Sep 1, 2019
Neuroscience News – The growing popularity of plant-based and vegan diets risks worsening an already low intake of an essential nutrient involved in brain health, warns a nutritionist in the online journal BMJ Nutrition, Prevention & Health.
To make matters worse, the UK government has failed to recommend or monitor dietary levels of this nutrient — choline — found predominantly in animal foods, says Dr. Emma Derbyshire, of Nutritional Insight, a consultancy specializing in nutrition and biomedical science.
Choline is an essential dietary nutrient, but the amount produced by the liver is not enough to meet the requirements of the human body.
Choline is critical to brain health, particularly during fetal development. It also influences liver function, with shortfalls linked to irregularities in blood fat metabolism as well as excess free radical cellular damage, writes Dr Derbyshire.
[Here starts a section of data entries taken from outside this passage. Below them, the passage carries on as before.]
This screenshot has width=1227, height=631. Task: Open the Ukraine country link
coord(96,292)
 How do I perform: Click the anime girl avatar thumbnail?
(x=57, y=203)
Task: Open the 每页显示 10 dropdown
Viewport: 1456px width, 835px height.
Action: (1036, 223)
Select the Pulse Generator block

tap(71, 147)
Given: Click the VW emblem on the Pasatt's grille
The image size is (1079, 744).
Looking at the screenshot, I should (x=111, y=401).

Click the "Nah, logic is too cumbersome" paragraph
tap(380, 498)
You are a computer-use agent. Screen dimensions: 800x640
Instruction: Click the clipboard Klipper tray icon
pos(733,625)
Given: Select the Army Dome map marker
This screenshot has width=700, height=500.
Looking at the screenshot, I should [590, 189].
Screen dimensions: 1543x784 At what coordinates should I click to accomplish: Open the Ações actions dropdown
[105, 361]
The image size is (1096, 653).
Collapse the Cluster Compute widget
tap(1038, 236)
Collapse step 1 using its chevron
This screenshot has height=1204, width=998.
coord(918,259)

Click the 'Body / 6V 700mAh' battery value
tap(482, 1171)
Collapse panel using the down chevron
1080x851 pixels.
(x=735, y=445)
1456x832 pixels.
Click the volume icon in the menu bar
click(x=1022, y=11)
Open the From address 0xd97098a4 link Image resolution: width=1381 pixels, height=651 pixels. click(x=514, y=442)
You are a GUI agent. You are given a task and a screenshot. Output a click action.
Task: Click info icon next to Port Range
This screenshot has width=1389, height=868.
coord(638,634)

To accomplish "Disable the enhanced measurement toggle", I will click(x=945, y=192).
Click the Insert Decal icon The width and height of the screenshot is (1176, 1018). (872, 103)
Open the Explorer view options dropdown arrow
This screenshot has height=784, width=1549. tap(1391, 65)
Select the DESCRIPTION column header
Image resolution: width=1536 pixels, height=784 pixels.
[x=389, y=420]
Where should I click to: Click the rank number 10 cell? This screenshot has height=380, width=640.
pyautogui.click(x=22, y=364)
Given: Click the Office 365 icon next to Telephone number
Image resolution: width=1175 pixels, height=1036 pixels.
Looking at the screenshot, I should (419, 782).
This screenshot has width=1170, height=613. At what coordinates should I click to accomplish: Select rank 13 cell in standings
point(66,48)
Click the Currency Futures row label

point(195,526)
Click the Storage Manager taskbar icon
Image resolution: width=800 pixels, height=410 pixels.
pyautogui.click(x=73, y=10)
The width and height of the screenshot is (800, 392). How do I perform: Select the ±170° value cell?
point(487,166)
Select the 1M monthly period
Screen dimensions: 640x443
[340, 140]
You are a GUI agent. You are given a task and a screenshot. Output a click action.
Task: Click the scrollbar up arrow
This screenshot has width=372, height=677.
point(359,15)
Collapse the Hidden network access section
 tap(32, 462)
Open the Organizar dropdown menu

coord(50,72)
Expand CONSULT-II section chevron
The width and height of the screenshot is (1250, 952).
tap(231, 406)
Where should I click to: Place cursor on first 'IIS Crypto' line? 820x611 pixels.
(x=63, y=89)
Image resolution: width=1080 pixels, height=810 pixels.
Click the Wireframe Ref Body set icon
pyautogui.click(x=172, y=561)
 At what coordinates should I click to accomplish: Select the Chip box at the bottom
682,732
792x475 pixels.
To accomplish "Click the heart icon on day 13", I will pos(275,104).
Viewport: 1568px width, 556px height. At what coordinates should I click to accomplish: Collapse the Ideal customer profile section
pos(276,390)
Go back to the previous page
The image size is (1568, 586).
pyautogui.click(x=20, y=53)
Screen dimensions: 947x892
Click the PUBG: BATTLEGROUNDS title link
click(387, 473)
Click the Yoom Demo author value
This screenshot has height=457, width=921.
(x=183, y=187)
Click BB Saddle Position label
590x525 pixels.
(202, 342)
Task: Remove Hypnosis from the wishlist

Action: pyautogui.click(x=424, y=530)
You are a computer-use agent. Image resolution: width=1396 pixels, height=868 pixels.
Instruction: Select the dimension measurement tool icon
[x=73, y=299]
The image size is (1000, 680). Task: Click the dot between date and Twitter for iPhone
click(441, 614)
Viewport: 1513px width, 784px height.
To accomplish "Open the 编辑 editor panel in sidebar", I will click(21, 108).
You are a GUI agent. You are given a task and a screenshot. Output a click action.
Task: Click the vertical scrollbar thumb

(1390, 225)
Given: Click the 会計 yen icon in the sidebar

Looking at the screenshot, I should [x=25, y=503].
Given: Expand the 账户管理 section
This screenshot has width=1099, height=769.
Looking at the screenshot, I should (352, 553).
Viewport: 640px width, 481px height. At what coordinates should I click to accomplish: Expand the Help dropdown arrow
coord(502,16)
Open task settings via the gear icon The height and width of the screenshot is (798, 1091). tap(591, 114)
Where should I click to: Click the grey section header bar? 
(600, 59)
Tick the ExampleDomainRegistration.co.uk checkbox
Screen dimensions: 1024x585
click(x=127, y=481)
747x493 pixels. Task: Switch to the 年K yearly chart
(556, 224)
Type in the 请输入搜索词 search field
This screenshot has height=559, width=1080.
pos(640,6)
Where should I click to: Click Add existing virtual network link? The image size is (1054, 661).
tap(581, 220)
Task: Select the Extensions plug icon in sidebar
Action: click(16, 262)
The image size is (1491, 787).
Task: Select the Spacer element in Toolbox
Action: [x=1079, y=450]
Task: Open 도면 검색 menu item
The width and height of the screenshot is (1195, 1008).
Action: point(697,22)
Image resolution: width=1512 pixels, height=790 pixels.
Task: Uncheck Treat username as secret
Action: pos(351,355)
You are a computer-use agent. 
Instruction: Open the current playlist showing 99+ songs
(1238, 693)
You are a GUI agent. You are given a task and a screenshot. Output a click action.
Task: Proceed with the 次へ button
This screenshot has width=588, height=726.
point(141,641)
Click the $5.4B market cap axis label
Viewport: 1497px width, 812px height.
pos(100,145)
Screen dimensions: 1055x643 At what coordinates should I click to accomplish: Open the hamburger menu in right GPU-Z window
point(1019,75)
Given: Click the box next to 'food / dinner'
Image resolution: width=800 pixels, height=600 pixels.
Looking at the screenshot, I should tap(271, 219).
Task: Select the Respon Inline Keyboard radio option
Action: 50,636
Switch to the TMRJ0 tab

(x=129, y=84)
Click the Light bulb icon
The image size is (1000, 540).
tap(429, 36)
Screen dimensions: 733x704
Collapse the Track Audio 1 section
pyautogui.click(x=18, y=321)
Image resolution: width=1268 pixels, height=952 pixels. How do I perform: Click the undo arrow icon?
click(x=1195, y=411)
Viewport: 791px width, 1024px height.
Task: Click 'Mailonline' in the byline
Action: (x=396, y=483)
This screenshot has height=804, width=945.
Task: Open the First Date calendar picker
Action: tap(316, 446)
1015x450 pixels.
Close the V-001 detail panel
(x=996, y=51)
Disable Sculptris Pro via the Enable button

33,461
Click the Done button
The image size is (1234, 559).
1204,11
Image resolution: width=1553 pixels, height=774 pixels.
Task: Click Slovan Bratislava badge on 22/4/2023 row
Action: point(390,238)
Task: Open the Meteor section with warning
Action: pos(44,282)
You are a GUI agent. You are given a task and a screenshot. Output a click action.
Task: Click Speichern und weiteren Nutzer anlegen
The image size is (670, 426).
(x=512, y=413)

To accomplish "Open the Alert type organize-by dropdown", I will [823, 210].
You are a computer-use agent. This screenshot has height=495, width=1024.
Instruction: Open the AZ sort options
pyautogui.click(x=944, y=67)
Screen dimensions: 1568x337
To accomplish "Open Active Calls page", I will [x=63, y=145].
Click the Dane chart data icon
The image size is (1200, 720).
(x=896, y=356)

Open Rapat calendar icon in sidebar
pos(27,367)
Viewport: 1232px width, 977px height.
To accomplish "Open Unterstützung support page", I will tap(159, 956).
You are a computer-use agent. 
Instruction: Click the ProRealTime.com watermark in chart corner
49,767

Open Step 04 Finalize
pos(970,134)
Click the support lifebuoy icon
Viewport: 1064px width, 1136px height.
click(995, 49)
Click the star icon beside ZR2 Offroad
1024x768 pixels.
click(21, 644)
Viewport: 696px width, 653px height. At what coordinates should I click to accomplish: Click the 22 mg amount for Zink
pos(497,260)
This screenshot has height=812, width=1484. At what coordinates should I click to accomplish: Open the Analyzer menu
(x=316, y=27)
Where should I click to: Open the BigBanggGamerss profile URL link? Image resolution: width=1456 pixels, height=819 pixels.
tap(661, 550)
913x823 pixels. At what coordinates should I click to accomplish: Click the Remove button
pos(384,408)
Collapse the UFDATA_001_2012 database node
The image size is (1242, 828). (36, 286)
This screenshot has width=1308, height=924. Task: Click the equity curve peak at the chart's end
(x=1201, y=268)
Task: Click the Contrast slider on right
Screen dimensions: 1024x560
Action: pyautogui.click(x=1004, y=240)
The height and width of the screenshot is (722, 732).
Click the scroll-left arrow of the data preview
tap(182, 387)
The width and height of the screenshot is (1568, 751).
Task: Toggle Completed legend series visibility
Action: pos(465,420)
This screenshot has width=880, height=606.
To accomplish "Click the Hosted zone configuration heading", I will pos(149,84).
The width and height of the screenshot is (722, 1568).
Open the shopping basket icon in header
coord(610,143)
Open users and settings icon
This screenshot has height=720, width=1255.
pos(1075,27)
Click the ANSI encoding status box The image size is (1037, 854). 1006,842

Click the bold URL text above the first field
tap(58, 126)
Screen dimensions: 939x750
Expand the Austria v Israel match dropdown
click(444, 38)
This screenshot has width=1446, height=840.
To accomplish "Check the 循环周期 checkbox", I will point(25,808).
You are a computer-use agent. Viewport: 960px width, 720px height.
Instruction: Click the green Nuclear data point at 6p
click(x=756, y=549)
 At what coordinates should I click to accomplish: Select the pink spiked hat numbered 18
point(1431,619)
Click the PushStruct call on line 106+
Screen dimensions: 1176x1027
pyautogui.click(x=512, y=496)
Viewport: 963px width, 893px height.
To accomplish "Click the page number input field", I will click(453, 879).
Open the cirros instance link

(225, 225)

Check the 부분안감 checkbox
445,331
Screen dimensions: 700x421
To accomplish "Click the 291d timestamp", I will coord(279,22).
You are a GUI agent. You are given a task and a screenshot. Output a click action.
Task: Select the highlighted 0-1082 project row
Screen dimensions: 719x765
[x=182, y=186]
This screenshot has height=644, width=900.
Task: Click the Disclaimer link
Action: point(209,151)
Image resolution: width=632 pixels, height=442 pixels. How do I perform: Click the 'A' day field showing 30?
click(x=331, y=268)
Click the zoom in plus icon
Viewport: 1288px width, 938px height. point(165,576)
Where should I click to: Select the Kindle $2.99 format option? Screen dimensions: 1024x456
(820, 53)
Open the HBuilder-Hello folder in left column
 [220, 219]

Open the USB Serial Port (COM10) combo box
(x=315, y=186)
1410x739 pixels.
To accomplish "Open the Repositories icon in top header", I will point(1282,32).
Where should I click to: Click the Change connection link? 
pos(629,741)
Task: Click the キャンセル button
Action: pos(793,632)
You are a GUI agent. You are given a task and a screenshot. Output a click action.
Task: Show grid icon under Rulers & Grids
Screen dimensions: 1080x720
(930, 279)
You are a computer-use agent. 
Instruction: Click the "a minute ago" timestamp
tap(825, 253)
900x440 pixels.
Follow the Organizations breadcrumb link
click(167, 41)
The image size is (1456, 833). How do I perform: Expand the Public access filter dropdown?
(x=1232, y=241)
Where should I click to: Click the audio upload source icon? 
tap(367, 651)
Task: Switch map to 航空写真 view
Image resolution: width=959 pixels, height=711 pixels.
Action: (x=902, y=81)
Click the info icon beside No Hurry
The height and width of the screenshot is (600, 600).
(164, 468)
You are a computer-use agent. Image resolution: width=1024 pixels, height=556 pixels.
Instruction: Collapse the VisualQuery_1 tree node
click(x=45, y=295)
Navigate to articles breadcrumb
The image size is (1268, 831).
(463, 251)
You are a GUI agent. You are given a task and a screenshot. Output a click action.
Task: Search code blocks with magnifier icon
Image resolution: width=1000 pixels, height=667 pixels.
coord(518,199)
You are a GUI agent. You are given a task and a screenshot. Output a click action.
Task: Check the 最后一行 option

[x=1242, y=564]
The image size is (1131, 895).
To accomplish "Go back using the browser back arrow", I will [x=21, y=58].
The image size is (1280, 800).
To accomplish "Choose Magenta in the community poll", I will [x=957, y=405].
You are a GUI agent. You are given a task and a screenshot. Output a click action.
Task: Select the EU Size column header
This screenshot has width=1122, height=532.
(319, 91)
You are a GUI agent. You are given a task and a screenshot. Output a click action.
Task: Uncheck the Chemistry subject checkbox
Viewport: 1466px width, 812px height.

The primary sources of dietary choline are found in beef, eggs, dairy products, fish, and chicken, with much lower levels found in nuts, beans, and cruciferous vegetables, such as broccoli.
In 1998, recognizing the importance of choline, the US Institute of Medicine recommended minimum daily intakes. These range from 425 mg/day for women to 550 mg/day for men, and 450 mg/day and 550 mg/day for pregnant and breastfeeding women, respectively, because of the critical role the nutrient has in fetal development.
In 2016, the European Food Safety Authority published similar daily requirements.
Yet national dietary surveys in North America, Australia, and Europe show that habitual choline intake, on average, falls short of these recommendations.